Di solito, il Governo Unico Mondiale affiora, come incubo da distruggere, nei film di fantascienza o di 007, e, benché sia un sogno o un complotto al primo legato, che nasce dagli Stati e da uomini di Stato, o da vili intellettuali pennivendoli al loro servizio (o che aspirano alle loro posizioni) viene di solito abilmente falsificato, e rovesciato, in sogno di “privati”, capi di potentissime corporazioni, mostri immorali, personaggi da eliminare con botti clamorosi, all’interno delle loro capsule spaziali, dei loro sommergibili atomici, dei loro veicoli disumani e mostruosi. Paradossalmente, è un agente segreto di Stato, 007, a porre di solito clamorosamente fine a questi sogni di dominio. Il contrario di quello che accade davvero: è di solito il singolo, il privato, che con i suoi deboli mezzi, le sue idee (ma le idee sono “bullet proof”, ricorda V nello splendido film) cerca di porre fine al sogno di dominio di uomini che agiscono solo ed esclusivamente attraverso Stati e mascherano per bene collettivo gli esiti sperati della loro spaventosa nevrosi personale.

--- Quesito da risolvere ---
Secondo il testo citato, chi pone di solito fine, nei film, ai sogni di dominio?

--- Estratti del dataset ---
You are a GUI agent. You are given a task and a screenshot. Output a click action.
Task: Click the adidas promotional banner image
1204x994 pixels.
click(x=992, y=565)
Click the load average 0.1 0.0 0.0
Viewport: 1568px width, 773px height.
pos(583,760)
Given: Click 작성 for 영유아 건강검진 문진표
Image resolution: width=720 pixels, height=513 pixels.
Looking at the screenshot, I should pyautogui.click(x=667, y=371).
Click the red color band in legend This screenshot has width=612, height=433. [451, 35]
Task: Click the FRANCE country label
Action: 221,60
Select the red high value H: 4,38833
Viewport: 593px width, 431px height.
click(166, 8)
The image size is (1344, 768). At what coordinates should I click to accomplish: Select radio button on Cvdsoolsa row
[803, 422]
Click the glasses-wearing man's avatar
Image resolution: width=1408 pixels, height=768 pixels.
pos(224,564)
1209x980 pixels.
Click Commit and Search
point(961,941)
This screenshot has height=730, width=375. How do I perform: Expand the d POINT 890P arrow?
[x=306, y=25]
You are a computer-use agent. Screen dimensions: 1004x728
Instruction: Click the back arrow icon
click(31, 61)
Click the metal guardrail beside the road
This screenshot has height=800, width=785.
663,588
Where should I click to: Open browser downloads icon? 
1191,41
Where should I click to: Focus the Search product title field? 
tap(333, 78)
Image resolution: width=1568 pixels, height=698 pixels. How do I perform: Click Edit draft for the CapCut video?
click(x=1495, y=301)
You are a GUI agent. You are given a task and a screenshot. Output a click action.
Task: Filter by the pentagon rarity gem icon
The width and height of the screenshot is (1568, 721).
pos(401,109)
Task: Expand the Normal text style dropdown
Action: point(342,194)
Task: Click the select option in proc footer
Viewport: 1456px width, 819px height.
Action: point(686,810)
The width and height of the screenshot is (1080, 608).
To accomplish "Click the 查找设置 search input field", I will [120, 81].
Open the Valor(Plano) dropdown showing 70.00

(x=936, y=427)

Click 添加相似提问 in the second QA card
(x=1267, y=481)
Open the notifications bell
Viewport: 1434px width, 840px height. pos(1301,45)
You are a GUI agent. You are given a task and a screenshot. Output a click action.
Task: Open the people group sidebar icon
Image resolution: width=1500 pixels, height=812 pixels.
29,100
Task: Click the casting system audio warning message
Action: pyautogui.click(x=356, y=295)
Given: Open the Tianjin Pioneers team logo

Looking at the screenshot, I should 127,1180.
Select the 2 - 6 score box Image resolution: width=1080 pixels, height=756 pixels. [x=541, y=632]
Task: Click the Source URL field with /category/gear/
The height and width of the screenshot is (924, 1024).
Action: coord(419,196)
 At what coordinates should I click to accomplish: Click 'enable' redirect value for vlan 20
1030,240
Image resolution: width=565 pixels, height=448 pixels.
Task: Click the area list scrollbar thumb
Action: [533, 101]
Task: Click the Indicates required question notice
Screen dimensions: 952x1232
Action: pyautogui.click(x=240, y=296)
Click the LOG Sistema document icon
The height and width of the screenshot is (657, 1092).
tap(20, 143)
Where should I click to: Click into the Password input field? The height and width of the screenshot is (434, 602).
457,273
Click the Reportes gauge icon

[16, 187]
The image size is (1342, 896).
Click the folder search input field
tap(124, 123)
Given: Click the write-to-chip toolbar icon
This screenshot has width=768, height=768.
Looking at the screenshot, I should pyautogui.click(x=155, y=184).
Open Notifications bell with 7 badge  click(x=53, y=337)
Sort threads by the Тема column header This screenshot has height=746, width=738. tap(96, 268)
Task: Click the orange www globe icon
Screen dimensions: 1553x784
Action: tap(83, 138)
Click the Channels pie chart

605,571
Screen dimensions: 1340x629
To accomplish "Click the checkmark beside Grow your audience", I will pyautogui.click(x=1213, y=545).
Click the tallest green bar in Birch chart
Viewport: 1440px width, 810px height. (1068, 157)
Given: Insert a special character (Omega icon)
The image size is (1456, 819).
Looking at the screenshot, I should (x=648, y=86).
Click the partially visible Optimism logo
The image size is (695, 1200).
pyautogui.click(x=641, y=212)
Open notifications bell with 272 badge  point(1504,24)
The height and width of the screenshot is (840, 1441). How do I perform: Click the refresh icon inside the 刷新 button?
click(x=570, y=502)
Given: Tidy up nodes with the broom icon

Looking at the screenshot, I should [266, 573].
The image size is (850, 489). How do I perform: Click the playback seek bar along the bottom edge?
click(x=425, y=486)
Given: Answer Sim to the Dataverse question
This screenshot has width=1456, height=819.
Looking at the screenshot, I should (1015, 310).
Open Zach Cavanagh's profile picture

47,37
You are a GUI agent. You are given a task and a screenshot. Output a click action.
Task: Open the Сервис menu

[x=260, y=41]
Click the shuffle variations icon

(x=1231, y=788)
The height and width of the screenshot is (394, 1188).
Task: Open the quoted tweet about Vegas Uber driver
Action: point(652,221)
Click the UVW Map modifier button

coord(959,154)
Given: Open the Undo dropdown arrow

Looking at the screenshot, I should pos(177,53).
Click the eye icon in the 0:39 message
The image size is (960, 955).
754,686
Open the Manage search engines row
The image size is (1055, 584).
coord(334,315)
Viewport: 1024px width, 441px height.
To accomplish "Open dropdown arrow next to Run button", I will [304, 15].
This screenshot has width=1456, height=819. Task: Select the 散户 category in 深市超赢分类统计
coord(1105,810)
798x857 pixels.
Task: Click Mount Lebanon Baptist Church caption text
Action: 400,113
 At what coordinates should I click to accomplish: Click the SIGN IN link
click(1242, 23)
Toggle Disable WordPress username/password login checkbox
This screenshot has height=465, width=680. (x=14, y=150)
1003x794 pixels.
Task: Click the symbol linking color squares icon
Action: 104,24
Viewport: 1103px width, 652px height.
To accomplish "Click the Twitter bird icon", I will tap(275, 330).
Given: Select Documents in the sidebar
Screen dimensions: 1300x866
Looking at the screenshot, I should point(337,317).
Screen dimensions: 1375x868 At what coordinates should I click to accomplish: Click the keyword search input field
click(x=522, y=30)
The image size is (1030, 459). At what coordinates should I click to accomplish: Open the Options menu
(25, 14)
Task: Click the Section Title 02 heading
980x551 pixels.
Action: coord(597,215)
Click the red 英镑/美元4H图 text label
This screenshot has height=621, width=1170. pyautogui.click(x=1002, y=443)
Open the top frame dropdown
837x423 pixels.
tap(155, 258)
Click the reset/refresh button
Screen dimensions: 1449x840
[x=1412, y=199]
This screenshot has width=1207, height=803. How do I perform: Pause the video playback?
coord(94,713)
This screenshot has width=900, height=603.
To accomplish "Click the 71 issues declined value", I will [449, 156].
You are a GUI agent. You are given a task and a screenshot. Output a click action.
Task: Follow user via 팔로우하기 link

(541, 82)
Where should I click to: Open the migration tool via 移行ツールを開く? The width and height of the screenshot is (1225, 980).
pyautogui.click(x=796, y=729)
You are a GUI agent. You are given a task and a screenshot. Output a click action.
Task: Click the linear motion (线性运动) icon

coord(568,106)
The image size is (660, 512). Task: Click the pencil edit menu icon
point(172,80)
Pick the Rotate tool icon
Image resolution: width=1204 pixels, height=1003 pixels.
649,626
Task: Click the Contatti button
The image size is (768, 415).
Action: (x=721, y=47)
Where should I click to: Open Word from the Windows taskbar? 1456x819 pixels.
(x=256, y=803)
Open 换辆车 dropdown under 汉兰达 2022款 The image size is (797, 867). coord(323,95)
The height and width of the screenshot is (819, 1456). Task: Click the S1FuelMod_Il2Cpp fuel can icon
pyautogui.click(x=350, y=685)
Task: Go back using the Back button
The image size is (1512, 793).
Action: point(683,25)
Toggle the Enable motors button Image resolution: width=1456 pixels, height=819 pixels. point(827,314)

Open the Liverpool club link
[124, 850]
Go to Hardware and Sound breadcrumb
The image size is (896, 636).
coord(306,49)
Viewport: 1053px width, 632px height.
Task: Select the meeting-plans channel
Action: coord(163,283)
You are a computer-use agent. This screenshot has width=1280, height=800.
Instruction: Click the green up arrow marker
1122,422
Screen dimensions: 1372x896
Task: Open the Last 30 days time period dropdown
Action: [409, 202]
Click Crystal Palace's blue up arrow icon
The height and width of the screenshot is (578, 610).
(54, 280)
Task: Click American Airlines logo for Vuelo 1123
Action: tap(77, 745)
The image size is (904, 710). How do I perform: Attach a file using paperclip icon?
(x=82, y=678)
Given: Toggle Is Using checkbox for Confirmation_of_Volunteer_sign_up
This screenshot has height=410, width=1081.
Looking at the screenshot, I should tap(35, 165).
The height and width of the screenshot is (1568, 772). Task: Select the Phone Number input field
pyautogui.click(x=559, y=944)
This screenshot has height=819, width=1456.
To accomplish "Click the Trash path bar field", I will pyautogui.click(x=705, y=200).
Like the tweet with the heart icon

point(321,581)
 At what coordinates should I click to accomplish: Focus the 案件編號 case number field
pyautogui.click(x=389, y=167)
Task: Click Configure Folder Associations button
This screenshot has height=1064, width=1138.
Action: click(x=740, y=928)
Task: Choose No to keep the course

--- La soluzione ---
Un agente segreto di Stato, 007.